It's mostly paint that will never stick AFAIK. What is the application?

The PO of my boat used silicone to bed the hardware. Since then I have removed all the silicone (with a knife, then sanded whatever residue that was left) and repainted and rebedded with 3M 101 Polysulfide. Time will tell how well the paint sticks and the 3M 101 works.

I will say that the silicone bedded hardware did not leak.


----------



## sailingdog

*Amazon.com *has it.
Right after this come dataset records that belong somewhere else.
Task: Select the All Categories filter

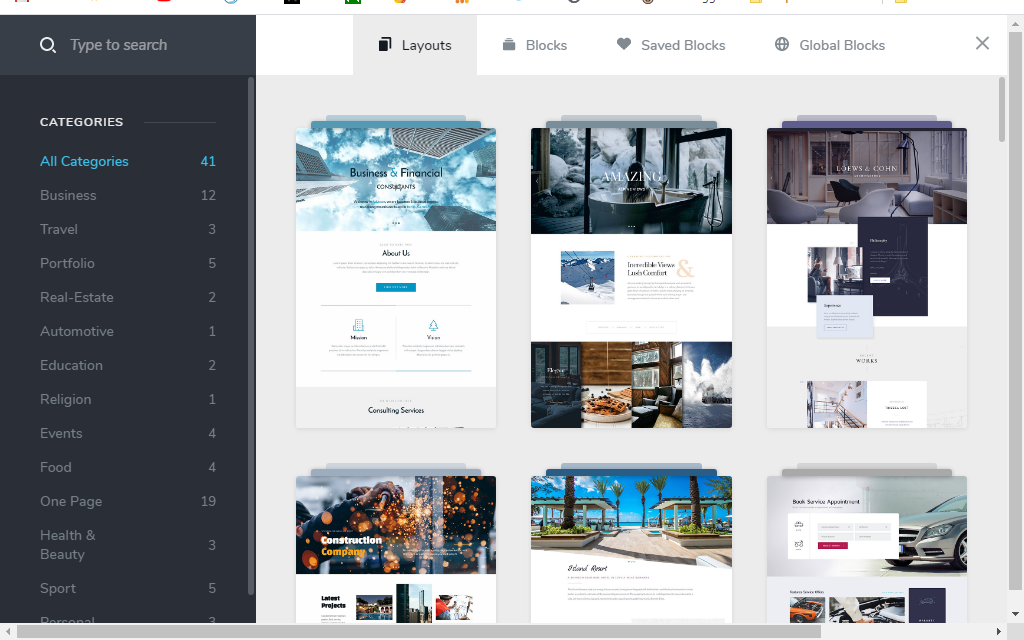Action: (x=84, y=161)
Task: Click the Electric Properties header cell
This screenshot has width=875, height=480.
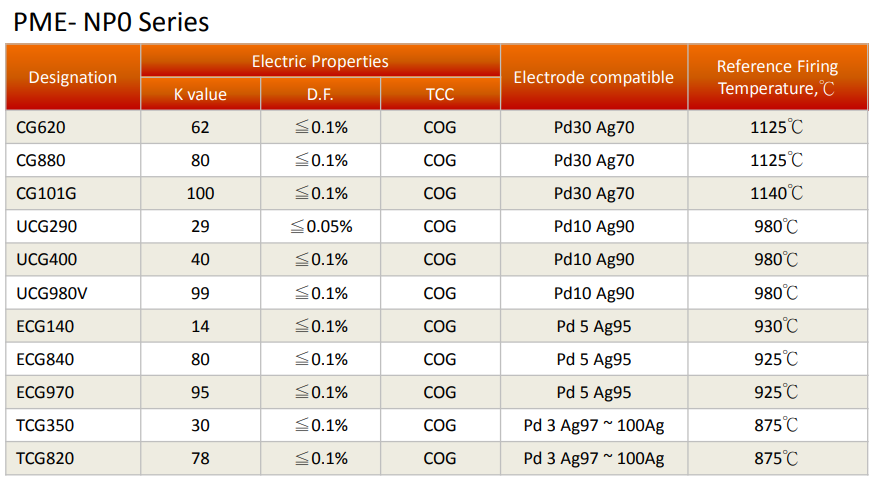Action: [x=320, y=61]
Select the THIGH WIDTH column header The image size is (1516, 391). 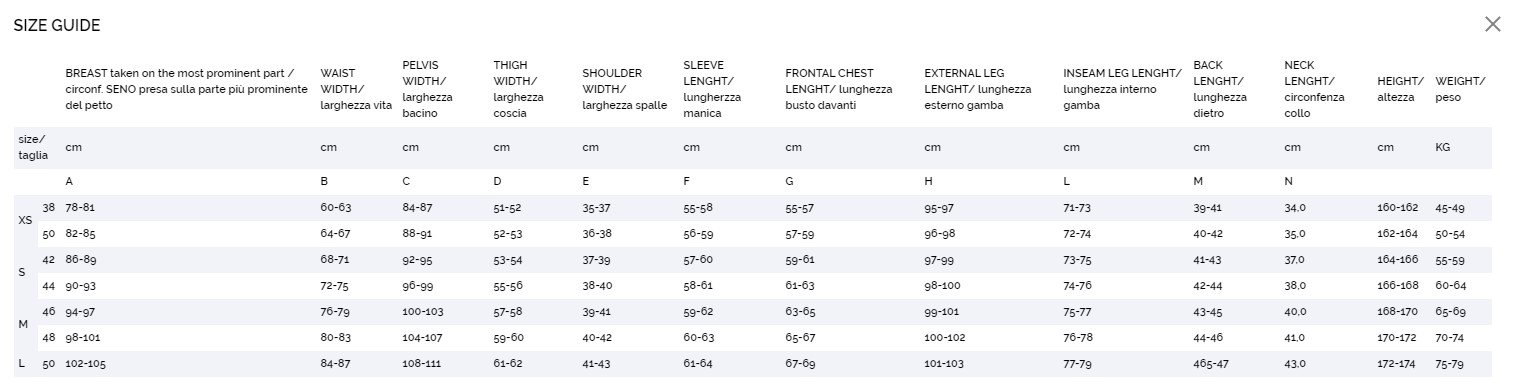click(519, 89)
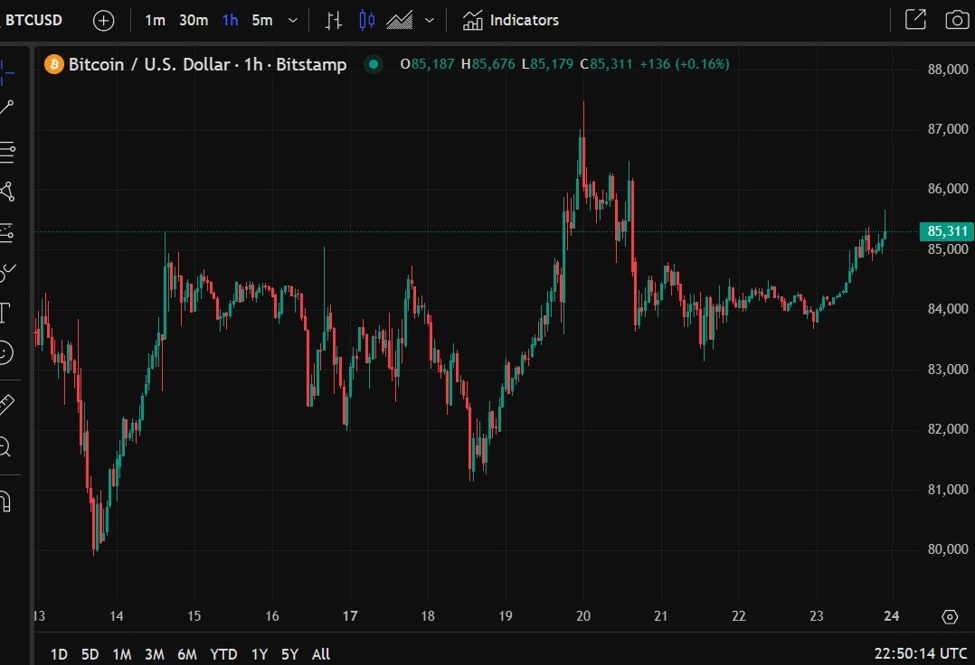Open the Indicators menu

pos(510,20)
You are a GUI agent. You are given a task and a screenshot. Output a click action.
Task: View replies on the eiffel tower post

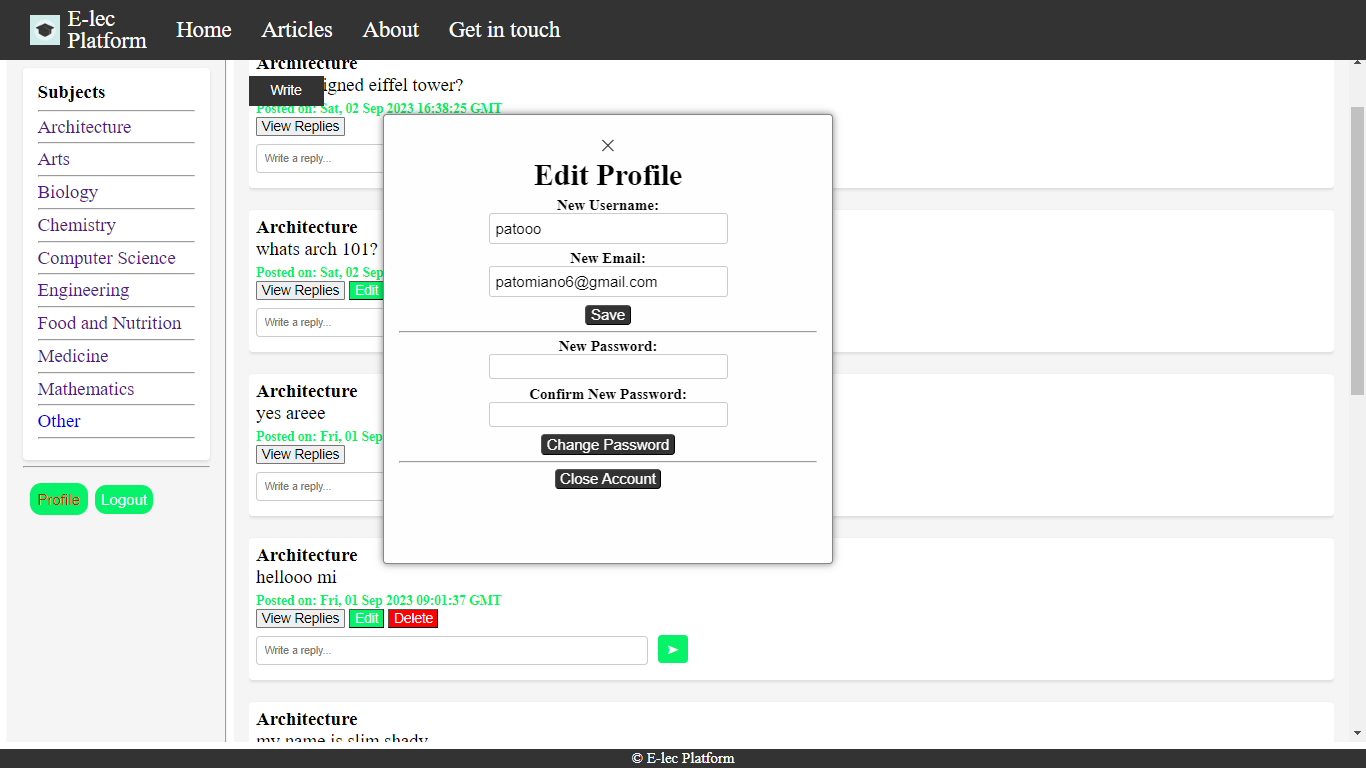click(300, 127)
A simple google search would have found it for you.


jason3317 said:


> Where can this product be sourced?


Pretty much everything has problems sticking to where the silicone was, even new silicone. 


> Will a reapplication of silicone have the same problem sticking, or is it just other sealants on top of old silicone the problem?


----------



## knothead

Hey, you guys gave me an idea. 

Since 5200 sticks too well, and since silicone leave a residue that prevents other products from sticking well. The solution is simple.

*Apply silicone and then remove it from anyplace you want to use 5200*. 

Boy, I'm a genius. :laugher


----------



## jason3317

sailingdog said:


> *Amazon.com *has it. A simple google search would have found it for you.QUOTE]
> 
> Yes, I found it online. But, I really meant locally....just didn't clarify perfectly...my bad.


----------



## sailingdog

LOL... if you call Dow, I'm sure they have a list of vendors that they can give you that would stock it locally. 


jason3317 said:


> Yes, I found it online. But, I really meant locally....just didn't clarify perfectly...my bad.


----------



## tausap

Wow, I never thought I would get this much out of the thread, but I have learned a lot. Do you think Silicone is inappropriate for the final seal around the mast boots I am putting on?


----------



## sailingdog

See previous post above that says:



sailingdog said:


> What are you using it for. Silicone-based sealants have very little good use on a boat, other than bedding lexan/acrylic glazing, covering the ends of cotter pins and being used on the bottom of dishware to make it non-skid.
> 
> Using it on deck hardware is really a bad idea, since all silicone sealants tend to leave behind contaminants that make resealing the area afterwards almost impossible.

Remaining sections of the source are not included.